◆ **Exercise prompt**
Update the data by replacing every "Click" with "Select". Keep everything else unchanged, and leave the pictures out of your answer.

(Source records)
● ● ● ● ●
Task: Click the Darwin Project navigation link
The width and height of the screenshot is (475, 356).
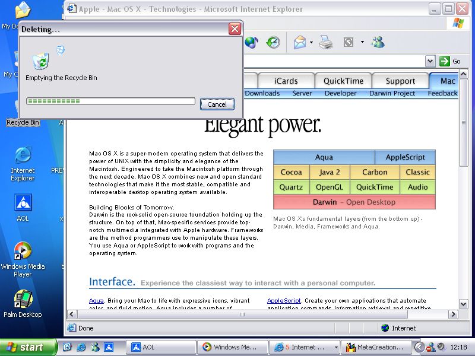Action: 392,93
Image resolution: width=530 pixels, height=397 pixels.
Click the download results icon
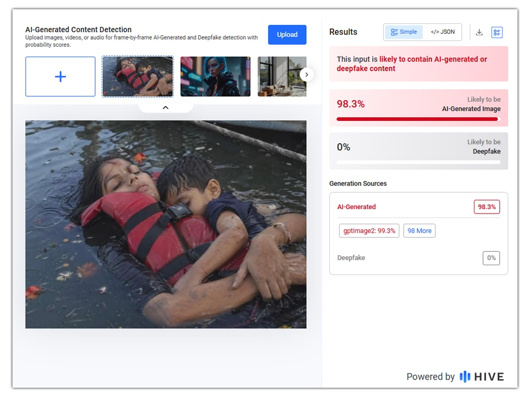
● ● ● ● ●
◆ **Response for this exercise**
Task: Select the Darwin Project navigation link
The width and height of the screenshot is (475, 356).
Action: 392,93
Image resolution: width=530 pixels, height=397 pixels.
Select the download results icon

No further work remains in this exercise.